When it comes to PC, GTA 5 and Online fans have been consistently getting the short end of the stick — but when we dig into possible reasons why, we just end up with more questions.
With the recent release of Bottom Dollar Bounties, a bunch of new activities, features, items and progression opportunities have arrived to GTA Online for players across Xbox Series X|S, PlayStation 5 and PC to enjoy — albeit a bit less for the latter.
A trend seems to be repeating itself, and fans of Rockstar Games still playing on the original gaming platform are seemingly left behind yet again — we must ask, why?
Bottom Dollar Bounties is far from the first instance where features are passing PC by, but it does stand to show a deepening feature disparity between the latest console generation and the platform where it all started — let's not forget the very first GTA launched on MS-DOS only before being ported to Windows, and then other platforms.
If we step back a few years for the sake of all-important context, we'll see that feature disparity across ports is par the course for Rockstar — however a key difference in past instances is a legitimately explainable reason caused by hardware limitations.
The Xbox 360 and PlayStation 3 versions of GTA Online ceased getting new DLC after a while in a post-Enhanced Edition world, so that the beefier Xbox One and PlayStation 4, as well as PC, wouldn't be held back.

However, there is no hardware limitation to speak of regarding PCs in this day and age that would reasonably set them behind consoles — it is a constant in the gaming industry that PC is, generally speaking, the most technically capable platform at any time, being vastly more customizable and adaptable than consoles while also being untethered from a generation lifecycle.
PC being treated unfavorably has been apparent in different ways as well; fans had to wait over one and a half years for GTA 5 to hit PC, and Red Dead Redemption 2 made the jump well after launch too.
Cheating and hacking in GTA Online affected PC disproportionately, although admittedly Rockstar has been fighting hard against this phenomenon.
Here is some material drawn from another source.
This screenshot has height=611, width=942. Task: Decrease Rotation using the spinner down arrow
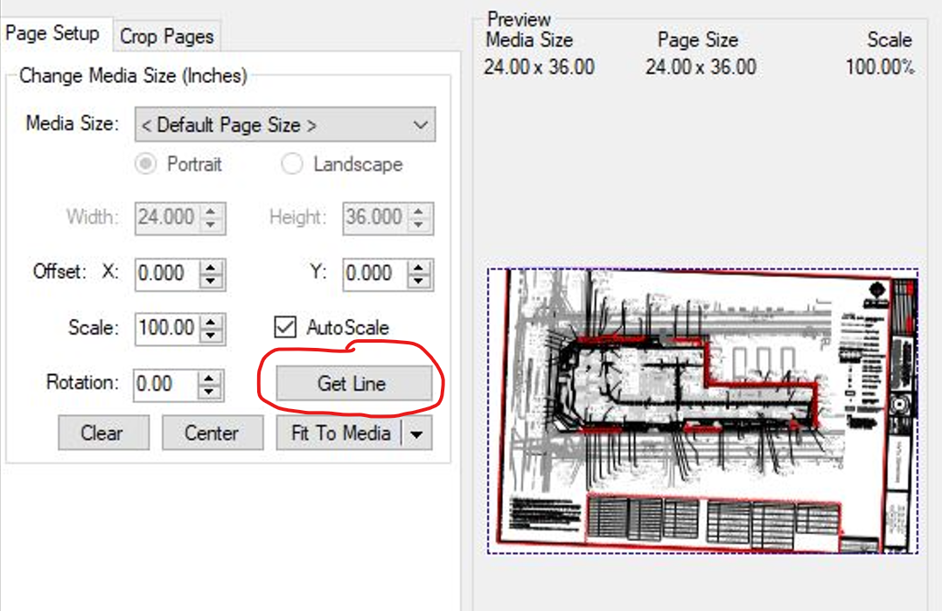click(209, 391)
More recently, with next-gen (current-gen?) improvements hitting GTA 5 and Online, many of said improvements were console exclusive.
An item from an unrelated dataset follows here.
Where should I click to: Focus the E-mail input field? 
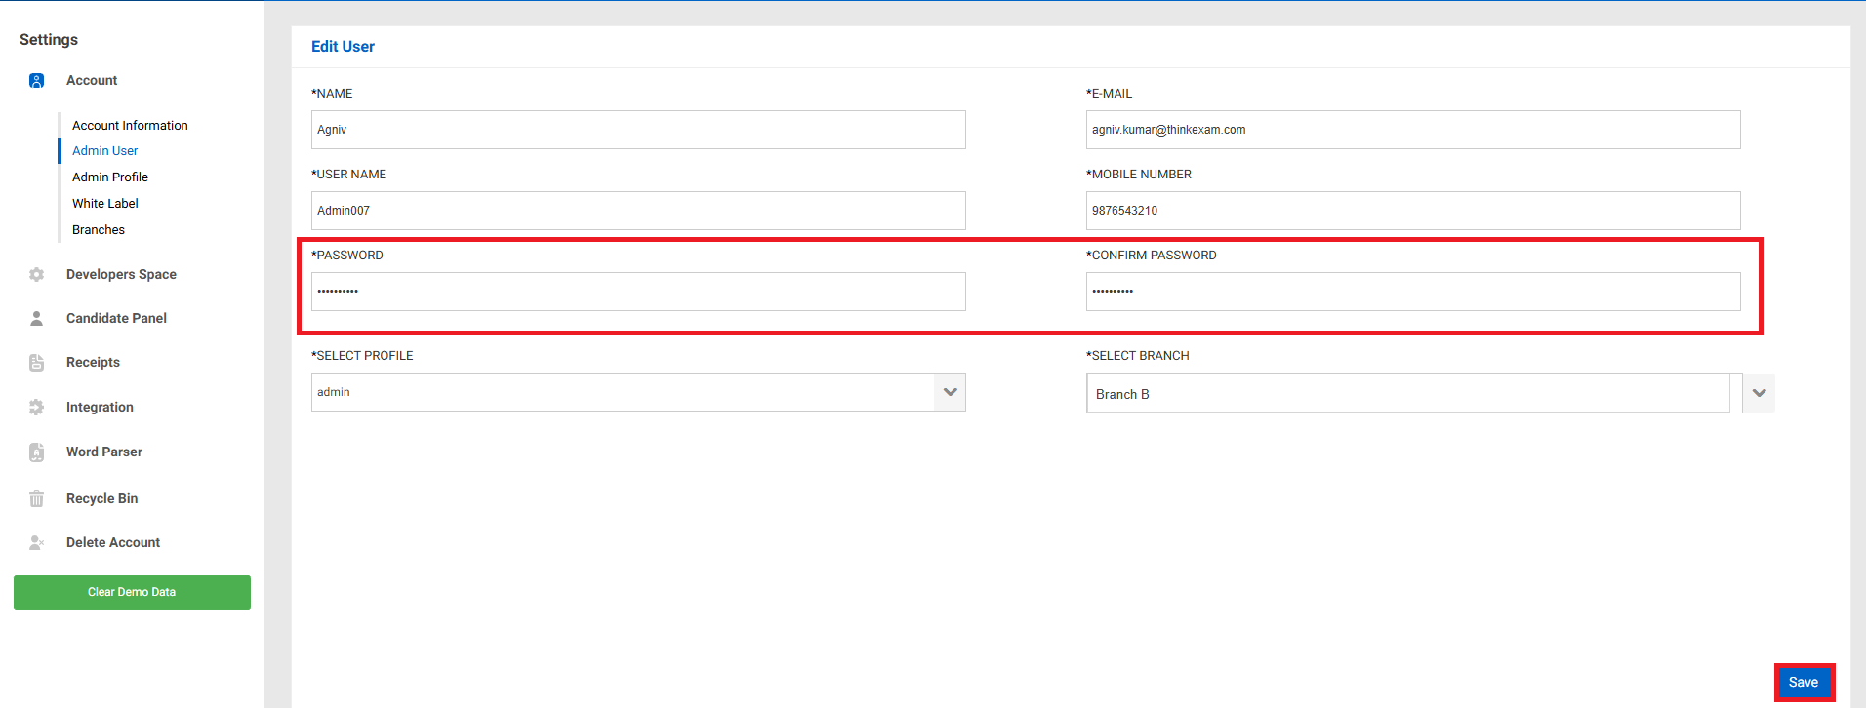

Ray-tracing, animals in GTA Online, Career Progress in recent DLCs such as Bottom Dollar Bounties, and the GTA+ Subscription Service — itself controversial for locking quality-of-life improvements behind a paywall — are just some of the features that PC players do not have access to, even though there is no real legitimate hardware reason why these should be console exclusive benefits.
Looking to the future, with GTA VI announced for Xbox Series X|S and PlayStation 5 only thus far, it doesn't look like this trend will be broken anytime soon.
If we were to hazard an educated guess, the likeliest scenario is a port of GTA 6 to whatever the next-gen consoles will be once they launch, then add roughly a year to that before we see the game hit PC.
So, what is the reason for PC routinely getting the short end of the stick when it comes to major modern Rockstar titles? No official answer exists, of course, but in all likelihood it comes down to the thing that everything ultimately come down to: money.